On the face of it, Nicholson Baker’s books are a varied bunch. His fiction ranges from the ultra close-up observations of daily life in the early novels to the hard-core sex of Fermata and Vox (a copy of which Monica Lewinsky famously gave to Bill Clinton). His non-fiction includes a tribute to John Updike, a plea for libraries not to abandon card catalogues and an attempt to prove that Winston Churchill was a bloodthirsty anti-Semite.
There is, though, one quality they do share — and that’s an unmistakable obsessiveness. It’s a quality definitely not lacking in Baker’s new novel either.
The narrator of The Anthologist is Paul Chowder, a middle-aged poet in crisis. His girlfriend of eight years has left him. His career, once moderately successful, has stalled. Above all, he’s supposed to be writing the introduction to an anthology of rhyming verse, but can’t get round to it. He decides to fill in the time, as he explains at the start, by telling us ‘everything I know about poetry’.
From there, Paul is as good as his word. We get close readings of several individual poets from John Dryden to Elizabeth Bishop, and scattered thoughts on dozens more. There’s a passionate lament for the ‘tragic’ disappearance of light verse and an analysis of the influence of amphetamines on the work of W. H. Auden. Even so, where the obsessiveness really takes off is in the discussions of metre and rhyme. Certainly it’s difficult to think of a novel by anyone else that might contain such ferocious and repeated attacks on the received wisdoms about iambic pentameter.
According to Paul, the first lie is that iambic pentameter is ‘pre-eminent in English poetry. No it is not. No it is not.’ (Instead, he argues many times, the classic English rhythm is four beats a line.) The second is that pentameter consists of five beats, whereas in reality it’s ‘a slow waltz’. No wonder that, as he puts it with characteristic understatement, ‘that single nonsense word “pentameter” has caused untold confusion, pain, and suffering.’
And the heresies don’t end there. Although Paul likes, and writes, free verse, he regards the abandonment of rhyme in contemporary poetry as not just a mistake, but a betrayal. On seeing a new poem, he confesses, ‘I always secretly want it to rhyme’ — adding the disconcerting challenge, ‘Don’t you?’ He also reminds us that rhyme came under attack as early as 1602 when Thomas Campion decided it was uncouth. Yet, if Campion had won, we’d have ‘four hundred years of pretend Greek and Latin meters … instead of Marvell, and Dryden, and Cole Porter, and Christina Rossetti, and Gilbert and Sullivan’ (continues in this vein for some time).

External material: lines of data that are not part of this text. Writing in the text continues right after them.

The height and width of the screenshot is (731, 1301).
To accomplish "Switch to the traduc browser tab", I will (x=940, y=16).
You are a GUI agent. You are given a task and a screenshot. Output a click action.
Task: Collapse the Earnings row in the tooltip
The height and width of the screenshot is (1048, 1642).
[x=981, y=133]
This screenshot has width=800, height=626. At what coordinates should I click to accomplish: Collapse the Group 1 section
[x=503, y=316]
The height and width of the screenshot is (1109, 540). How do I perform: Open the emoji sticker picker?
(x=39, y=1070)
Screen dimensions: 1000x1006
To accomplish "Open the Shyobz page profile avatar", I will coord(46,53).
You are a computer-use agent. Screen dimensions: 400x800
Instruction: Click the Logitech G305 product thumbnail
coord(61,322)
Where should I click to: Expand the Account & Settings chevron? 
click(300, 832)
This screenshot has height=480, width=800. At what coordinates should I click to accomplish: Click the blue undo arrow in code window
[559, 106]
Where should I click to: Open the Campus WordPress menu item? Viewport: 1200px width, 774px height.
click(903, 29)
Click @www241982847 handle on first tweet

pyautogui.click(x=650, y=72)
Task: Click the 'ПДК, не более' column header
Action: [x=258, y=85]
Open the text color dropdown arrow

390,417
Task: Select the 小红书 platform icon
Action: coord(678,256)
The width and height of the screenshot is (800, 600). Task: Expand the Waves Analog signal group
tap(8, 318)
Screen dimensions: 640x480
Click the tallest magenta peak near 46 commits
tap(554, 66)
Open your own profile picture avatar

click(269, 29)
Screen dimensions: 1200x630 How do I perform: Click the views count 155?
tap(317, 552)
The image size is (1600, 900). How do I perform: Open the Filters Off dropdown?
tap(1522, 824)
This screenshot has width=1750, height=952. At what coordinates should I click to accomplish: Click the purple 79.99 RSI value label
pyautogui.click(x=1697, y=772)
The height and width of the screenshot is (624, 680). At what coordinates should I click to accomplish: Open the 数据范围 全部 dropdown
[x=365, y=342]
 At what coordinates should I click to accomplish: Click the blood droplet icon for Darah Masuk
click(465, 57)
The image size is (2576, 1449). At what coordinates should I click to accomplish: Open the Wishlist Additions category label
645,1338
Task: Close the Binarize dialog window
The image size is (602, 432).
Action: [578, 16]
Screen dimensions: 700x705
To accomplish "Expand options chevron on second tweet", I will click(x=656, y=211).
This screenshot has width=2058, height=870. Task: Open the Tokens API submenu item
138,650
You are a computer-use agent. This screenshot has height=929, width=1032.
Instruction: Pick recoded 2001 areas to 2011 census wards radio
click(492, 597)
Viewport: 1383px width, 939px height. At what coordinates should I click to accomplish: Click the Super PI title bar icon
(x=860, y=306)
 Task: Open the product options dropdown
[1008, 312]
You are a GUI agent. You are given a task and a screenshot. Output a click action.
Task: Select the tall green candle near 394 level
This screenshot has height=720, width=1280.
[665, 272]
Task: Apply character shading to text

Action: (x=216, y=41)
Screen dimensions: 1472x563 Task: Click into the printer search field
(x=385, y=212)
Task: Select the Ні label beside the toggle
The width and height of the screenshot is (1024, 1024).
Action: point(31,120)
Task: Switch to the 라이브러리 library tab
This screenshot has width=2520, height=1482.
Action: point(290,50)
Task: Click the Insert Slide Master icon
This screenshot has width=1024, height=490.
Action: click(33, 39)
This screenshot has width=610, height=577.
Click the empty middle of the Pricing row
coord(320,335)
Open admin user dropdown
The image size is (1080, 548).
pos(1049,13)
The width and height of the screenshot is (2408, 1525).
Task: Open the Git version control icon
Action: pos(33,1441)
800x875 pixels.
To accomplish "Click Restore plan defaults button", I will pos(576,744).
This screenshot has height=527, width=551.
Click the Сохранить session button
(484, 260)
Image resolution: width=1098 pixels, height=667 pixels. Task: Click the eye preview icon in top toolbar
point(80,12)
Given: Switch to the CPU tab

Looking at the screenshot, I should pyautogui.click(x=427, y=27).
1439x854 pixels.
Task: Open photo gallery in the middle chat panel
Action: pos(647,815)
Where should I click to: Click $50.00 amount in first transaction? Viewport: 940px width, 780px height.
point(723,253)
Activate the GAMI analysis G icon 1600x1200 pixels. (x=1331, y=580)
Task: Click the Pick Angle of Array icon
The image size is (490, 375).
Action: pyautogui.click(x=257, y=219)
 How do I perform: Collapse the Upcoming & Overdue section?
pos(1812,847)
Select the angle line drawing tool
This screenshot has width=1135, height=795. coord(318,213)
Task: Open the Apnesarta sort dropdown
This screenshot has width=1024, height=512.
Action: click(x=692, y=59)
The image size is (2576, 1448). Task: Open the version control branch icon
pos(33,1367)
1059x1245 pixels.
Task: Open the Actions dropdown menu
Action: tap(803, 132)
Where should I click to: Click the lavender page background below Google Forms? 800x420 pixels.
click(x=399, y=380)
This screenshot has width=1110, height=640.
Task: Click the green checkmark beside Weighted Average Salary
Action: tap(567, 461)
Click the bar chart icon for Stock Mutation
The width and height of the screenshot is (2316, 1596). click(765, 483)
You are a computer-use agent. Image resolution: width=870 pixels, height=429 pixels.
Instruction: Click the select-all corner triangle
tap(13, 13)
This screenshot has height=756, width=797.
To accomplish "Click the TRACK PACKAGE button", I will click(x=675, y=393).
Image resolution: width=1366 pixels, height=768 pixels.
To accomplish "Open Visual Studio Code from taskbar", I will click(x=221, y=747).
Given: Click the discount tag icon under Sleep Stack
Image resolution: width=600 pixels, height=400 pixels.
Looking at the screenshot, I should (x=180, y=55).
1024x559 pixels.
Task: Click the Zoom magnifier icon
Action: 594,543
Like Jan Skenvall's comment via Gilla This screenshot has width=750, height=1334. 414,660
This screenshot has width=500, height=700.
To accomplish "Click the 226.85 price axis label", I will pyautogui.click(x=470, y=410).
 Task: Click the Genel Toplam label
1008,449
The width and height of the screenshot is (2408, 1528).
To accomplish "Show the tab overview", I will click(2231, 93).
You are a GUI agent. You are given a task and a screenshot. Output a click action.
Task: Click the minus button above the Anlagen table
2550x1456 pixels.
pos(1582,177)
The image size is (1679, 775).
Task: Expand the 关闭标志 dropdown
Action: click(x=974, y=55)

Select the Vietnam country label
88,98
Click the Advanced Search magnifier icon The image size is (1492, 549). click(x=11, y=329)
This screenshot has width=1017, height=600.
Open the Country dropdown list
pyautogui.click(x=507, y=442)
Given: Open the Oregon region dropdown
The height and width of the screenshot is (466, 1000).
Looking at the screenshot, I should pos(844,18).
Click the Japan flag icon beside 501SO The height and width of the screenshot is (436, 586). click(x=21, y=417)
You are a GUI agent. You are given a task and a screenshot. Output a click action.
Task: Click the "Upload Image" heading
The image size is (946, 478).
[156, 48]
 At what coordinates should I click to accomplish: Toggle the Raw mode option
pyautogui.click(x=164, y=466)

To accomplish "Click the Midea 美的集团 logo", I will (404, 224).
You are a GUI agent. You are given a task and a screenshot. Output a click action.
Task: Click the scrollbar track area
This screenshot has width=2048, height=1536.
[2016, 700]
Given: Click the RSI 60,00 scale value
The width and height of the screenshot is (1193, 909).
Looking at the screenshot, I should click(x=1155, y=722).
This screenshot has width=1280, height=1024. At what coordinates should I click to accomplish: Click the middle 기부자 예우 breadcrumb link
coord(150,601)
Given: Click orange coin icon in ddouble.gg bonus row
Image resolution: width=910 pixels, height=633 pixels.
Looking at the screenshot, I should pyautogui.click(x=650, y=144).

As the material for a novel, this might all sound a bit whimsical — but it’s far too heartfelt to be that. More importantly, while there’s no denying that one reason for reading The Anthologist is to find out lots of interesting stuff about poetry, it does remain a novel. As obsessives go, Paul proves surprisingly good company — but this is partly because, in Baker’s cunning hands, he can’t prevent his non-reading life from leaking out round the sides in ways that are simultaneously funny and painful.
In other words, as in Flaubert’s Parrot, we gradually realise that the narrator is providing his avalanche of literary information (and sometimes speculation) as a means of both avoiding and exploring his grief — so that the book ends up a sharp, often touching character study as well as a compendium of fascinating facts. The combination of the two duly makes for a richly enjoyable read.